A true tale of health problems encountered and dealing with them from both a patient and nurses point of view.

Life is full of twists and turns that bring us into contact with many different people in many different professions.

I wonder just how often we understand how others feel when they require assistance, when they are ill and when they have problems.

How often do we hear people say “I know and understand how you feel” or “Don’t worry it will be all right”

Do they really know how you feel?

How can they if they have not experienced the same?

They can not.

How do they know it will be all right?

Can they read the future?
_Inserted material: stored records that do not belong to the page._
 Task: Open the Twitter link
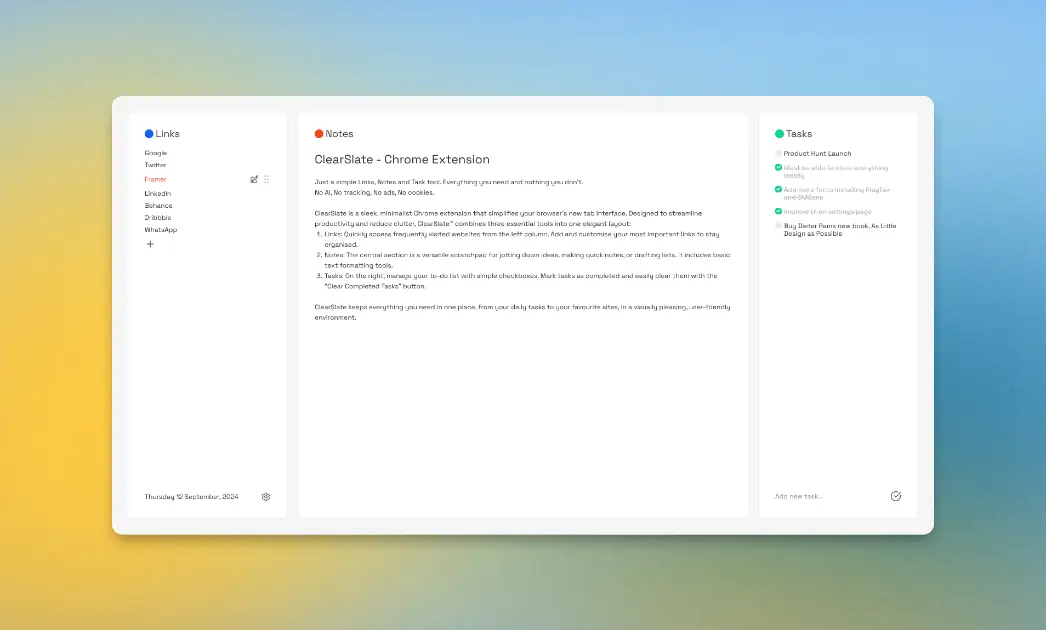[155, 165]
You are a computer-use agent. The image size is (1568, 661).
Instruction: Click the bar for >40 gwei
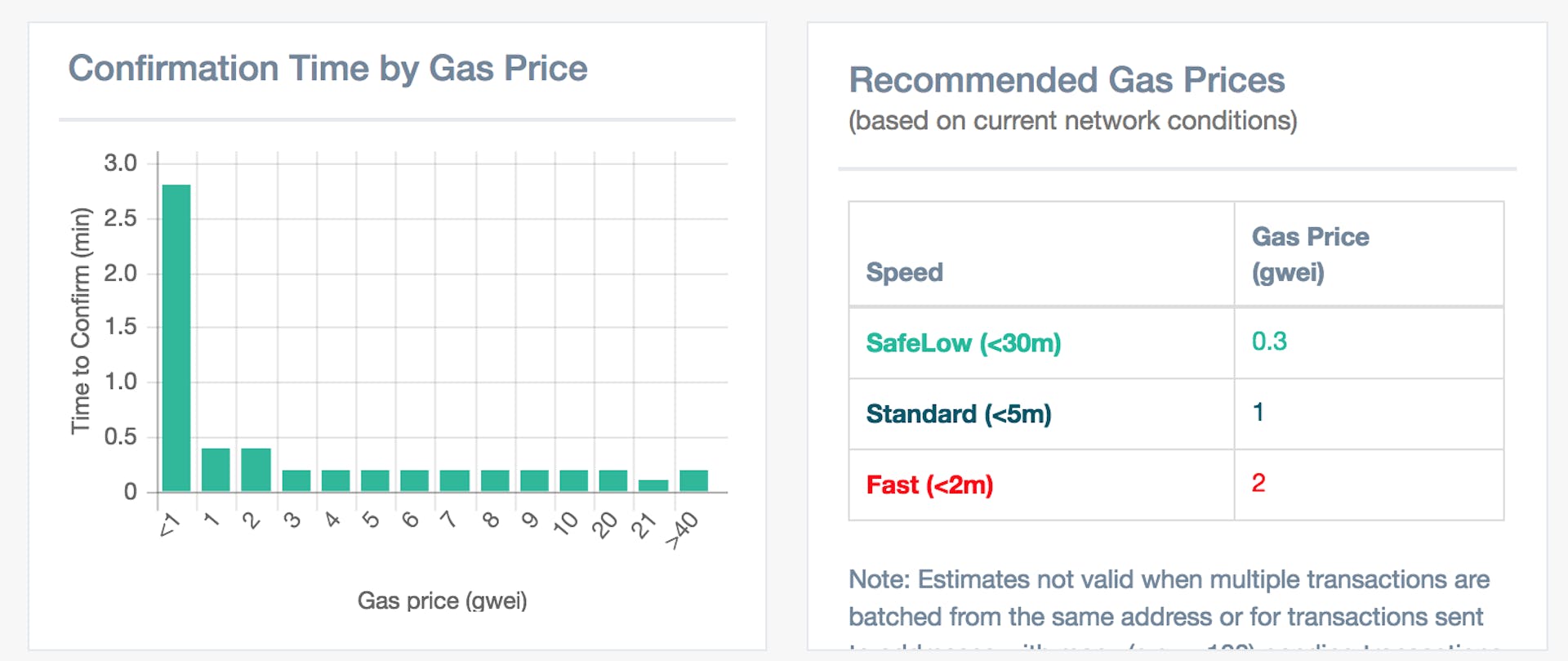[693, 480]
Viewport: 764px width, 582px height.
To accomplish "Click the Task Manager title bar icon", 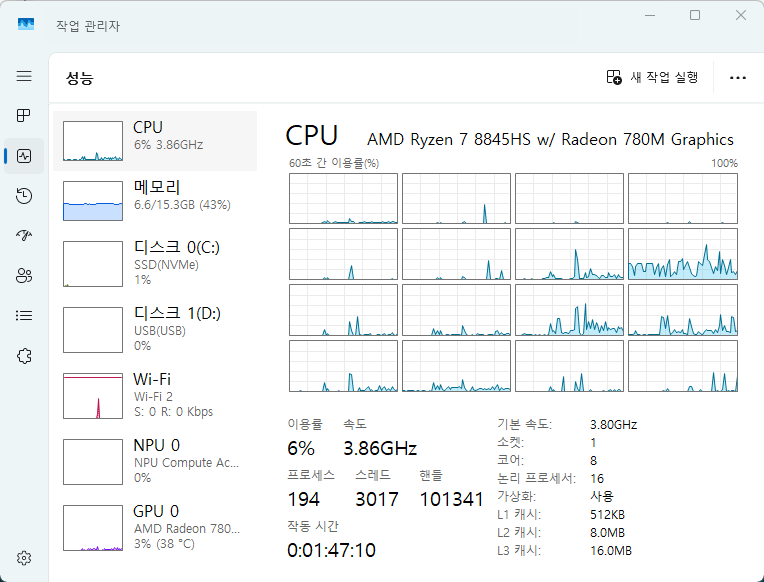I will coord(26,25).
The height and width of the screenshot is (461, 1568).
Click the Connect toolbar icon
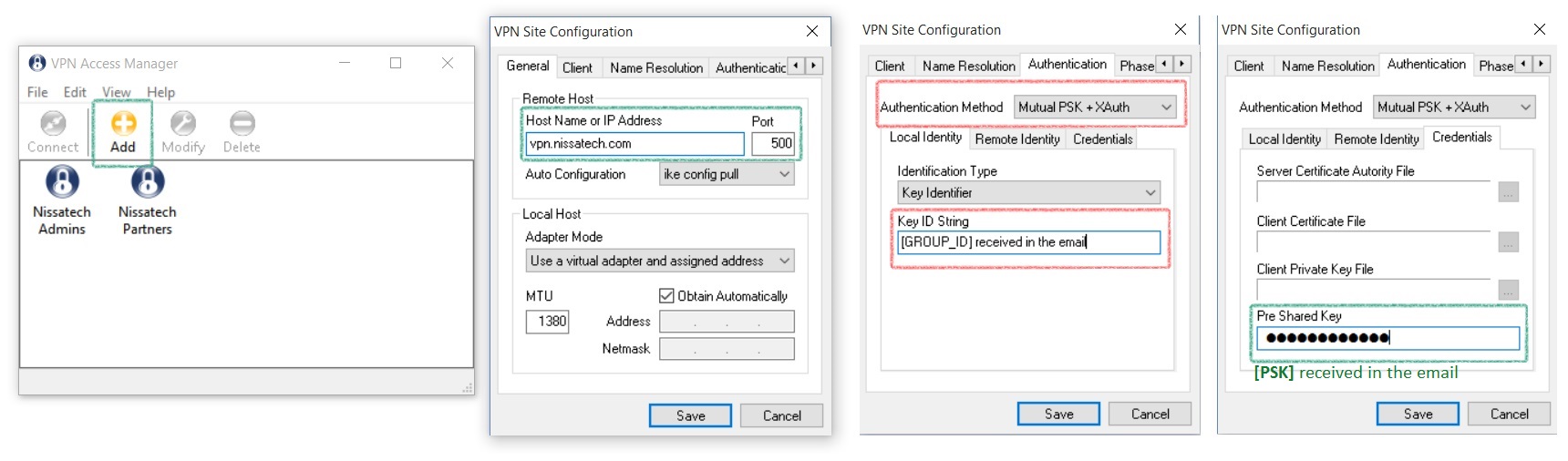click(53, 132)
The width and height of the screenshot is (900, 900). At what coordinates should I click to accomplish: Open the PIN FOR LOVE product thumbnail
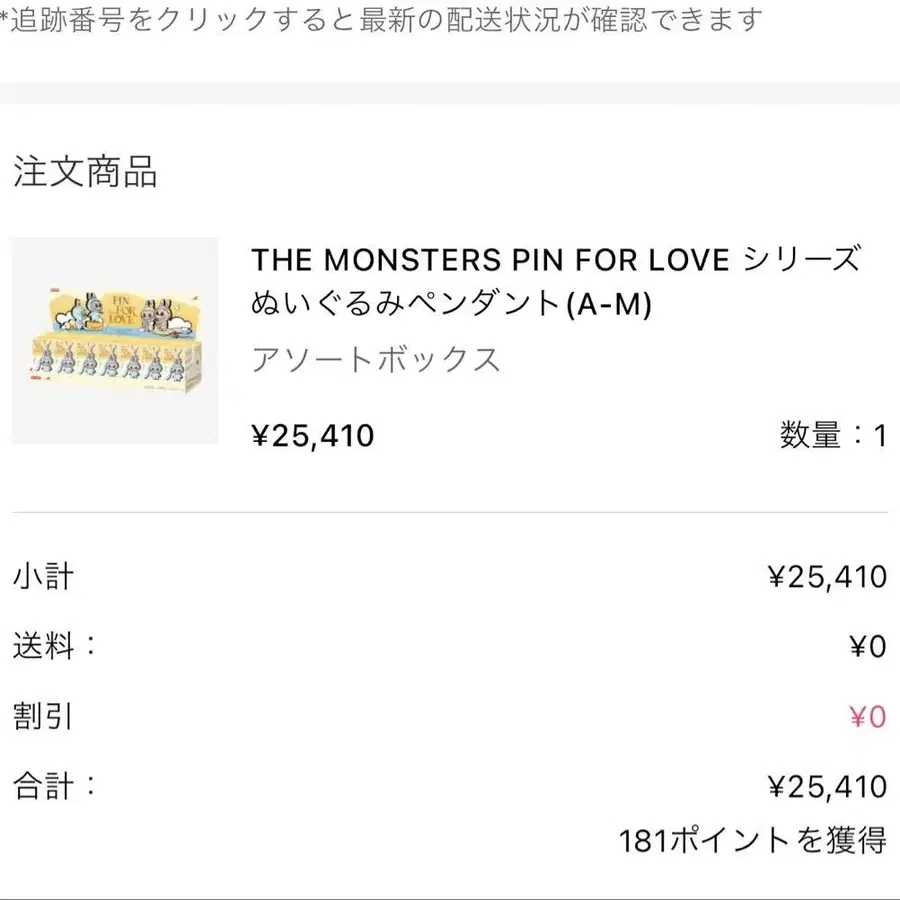[x=114, y=340]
Do they know what is to come/what is in store for us?

They do not know what the future holds for us.

It is impossible for us to know unless we have experienced the same things and even then there are differences in the actual experience between different people, how we react, the way a given situation affects each of us, these are all individual experiences, we are all individuals.

We all know so called “experts” with degree’s and certificates on this subject and that one who knows it all on paper but do they know it in person?

Have they ever experienced it for them selves?

The only experts around are those who have lived it, experienced it in person and not read it in a book or been taught about it in a classroom.

With my own experiences they go back a long time, over 25 years to be exact.

My first real experience with hospitals began in 1971 when I had to go into hospital, whilst in the army, for a medial menisectomy, that is a cartilage operation on my left knee, due to damage to the cartilage.

I was admitted to the British Military Hospital in Hanover in West Germany.

I underwent the surgery and was not recovering that well, the leg was playing up, very painfully and swelling up with fluid, but the medical staff appeared unconcerned with this and I was told, after around 10 days, that if I got down to the discharge office for my paper work I could leave the hospital and go home.

With an offer like this, what could I do?

I walked out of the ward (forcing myself to walk as well as I could), and as I got out of sight I virtually crawled down 2 flights of stairs and along the corridor until I got to the office door where again I forced myself to walk in to obtain my paperwork the pains in my knee where really bad and I had to lean on the enquiry desk to ease the weight on my knee.